Ditto. I run at 5, which is default I think, and I can feel it give out when I scorch the tires. It's one of the things I like about GT6 as I don't remember that from 5.
 
So guys what settings do you think give the best results for eliminating track out oversteer? I have a few 550pp cars I'm having trouble with on SH tires. They handle great everywhere else. It's only when i get on the throttle that I get snap oversteer. I don't want to completely neuter the cars handling but manage the traction a little better. So what setting or combination of settings would you suggest that won't ruin what work I have already done? Have you found some settings to make just subtle differences? Toe doesn't seem to be making enough of an impact.
 
lower lsd intial and accel by 1-2pts at a time. See if that helps. Also, there's the obvious: proper throttle control. Are you getting back on the power 100% too early? Are you applying throttle gradually?
 
So guys what settings do you think give the best results for eliminating track out oversteer? I have a few 550pp cars I'm having trouble with on SH tires. They handle great everywhere else. It's only when i get on the throttle that I get snap oversteer. I don't want to completely neuter the cars handling but manage the traction a little better. So what setting or combination of settings would you suggest that won't ruin what work I have already done? Have you found some settings to make just subtle differences? Toe doesn't seem to be making enough of an impact.

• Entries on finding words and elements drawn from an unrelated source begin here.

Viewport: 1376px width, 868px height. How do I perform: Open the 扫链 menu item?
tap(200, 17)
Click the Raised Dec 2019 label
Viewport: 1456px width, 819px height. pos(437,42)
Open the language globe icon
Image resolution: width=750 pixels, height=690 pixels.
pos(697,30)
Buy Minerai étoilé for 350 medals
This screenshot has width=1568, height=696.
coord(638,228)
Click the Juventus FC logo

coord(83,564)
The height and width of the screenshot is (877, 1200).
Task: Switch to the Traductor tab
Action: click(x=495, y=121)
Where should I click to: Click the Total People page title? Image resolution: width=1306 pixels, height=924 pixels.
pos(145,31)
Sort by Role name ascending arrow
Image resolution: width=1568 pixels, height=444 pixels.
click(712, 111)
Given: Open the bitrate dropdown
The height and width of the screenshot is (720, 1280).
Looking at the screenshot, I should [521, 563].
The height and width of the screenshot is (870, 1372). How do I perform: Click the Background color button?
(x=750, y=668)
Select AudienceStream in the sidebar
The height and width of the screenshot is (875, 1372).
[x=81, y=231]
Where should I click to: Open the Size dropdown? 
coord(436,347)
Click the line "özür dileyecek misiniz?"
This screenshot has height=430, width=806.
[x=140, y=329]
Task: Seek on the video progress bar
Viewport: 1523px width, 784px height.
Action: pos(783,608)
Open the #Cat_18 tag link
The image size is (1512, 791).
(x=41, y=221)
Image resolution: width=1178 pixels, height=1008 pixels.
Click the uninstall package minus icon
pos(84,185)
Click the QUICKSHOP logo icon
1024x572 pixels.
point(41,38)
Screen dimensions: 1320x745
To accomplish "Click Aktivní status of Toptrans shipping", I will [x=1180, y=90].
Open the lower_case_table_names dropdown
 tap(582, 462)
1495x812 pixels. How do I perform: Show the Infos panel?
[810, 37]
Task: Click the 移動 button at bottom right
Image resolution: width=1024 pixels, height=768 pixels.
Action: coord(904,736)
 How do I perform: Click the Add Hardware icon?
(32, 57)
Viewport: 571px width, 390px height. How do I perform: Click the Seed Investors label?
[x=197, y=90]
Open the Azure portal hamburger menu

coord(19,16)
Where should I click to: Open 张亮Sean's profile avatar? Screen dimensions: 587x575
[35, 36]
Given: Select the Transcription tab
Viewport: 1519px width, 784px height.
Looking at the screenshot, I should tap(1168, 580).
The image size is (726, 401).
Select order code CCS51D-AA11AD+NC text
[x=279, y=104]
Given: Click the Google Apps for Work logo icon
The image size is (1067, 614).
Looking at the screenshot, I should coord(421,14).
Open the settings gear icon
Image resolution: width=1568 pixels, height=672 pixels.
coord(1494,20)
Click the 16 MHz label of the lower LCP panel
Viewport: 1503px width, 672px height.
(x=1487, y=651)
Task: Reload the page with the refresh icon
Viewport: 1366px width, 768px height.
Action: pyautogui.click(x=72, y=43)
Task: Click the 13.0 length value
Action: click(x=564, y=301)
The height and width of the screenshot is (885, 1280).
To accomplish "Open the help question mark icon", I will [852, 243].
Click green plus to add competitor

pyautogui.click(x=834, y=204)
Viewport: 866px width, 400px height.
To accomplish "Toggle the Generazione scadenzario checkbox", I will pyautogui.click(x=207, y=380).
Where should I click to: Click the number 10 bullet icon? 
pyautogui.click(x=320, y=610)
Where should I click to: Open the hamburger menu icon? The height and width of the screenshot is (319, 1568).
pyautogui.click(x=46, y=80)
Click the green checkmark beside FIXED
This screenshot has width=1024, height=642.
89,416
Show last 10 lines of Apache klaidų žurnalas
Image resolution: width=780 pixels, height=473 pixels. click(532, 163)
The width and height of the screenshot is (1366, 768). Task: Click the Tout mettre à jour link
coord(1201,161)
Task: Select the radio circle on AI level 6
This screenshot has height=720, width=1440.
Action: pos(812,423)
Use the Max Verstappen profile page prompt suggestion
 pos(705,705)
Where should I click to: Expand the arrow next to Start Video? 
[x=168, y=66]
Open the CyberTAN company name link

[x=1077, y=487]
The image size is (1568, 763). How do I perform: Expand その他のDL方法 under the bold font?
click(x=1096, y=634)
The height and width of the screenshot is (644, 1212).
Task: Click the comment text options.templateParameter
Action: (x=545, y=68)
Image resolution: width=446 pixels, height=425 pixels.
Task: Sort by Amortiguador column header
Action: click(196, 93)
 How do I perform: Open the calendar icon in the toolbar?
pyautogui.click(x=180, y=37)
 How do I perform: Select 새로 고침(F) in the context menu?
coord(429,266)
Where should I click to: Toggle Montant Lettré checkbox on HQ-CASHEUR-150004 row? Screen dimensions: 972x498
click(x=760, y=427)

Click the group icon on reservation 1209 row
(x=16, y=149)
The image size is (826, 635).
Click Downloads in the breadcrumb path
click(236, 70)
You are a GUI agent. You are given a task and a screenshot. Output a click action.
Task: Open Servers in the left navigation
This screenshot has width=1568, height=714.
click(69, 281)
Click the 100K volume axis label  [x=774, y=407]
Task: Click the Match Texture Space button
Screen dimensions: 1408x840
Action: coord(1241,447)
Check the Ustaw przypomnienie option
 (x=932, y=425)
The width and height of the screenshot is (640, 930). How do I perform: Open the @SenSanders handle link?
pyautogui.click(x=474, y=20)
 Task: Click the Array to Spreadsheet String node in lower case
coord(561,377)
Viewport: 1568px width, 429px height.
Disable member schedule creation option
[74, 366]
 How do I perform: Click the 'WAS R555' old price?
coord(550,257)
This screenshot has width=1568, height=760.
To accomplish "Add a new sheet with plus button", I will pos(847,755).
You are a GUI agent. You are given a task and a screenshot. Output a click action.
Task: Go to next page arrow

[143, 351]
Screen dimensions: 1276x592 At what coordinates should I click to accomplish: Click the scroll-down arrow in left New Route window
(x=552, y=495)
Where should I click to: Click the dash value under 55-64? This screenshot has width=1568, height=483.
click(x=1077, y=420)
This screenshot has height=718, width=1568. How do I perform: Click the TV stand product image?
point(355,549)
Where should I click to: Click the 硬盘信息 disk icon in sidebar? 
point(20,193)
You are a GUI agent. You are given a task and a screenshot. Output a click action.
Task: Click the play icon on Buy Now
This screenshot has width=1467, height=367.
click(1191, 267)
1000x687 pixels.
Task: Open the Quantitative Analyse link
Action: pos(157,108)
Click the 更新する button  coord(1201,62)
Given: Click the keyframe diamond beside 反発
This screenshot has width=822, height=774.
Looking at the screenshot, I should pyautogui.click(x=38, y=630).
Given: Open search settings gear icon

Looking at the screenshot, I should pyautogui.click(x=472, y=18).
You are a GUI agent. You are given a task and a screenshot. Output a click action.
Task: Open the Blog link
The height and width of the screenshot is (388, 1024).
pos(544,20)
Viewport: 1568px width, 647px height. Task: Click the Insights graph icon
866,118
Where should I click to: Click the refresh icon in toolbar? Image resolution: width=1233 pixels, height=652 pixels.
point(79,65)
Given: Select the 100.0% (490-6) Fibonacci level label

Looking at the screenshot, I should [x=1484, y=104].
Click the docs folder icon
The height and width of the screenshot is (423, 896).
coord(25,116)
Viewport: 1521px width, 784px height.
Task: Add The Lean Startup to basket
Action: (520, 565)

Molar is in the right place. What are your LSD settings? Too high or too low on LSD accel can cause this symptom.
 
The lsd settings for the 500pp miata 07 is 9 initial, 13 accel, and 15 decel. It seems to be heating the tires pretty evenly, but I haven't watched a replay. I know about throttle application, and it's not like the car is out of control. I'm just trying to extract all the grip out of it without ruining steady state cornering speed. I have other cars that grip better but that's apples and oranges. Maybe I'm just hitting the tuning wall where I'm going to have to induce understeer to make it more stable. Thanks for the help guys.
 
The lsd settings for the 500pp miata 07 is 9 initial, 13 accel, and 15 decel. It seems to be heating the tires pretty evenly, but I haven't watched a replay. I know about throttle application, and it's not like the car is out of control. I'm just trying to extract all the grip out of it without ruining steady state cornering speed. I have other cars that grip better but that's apples and oranges. Maybe I'm just hitting the tuning wall where I'm going to have to induce understeer to make it more stable. Thanks for the help guys.

Those LSD settings look really good to me. It has to be something else. Really low ride height? Positive rear toe?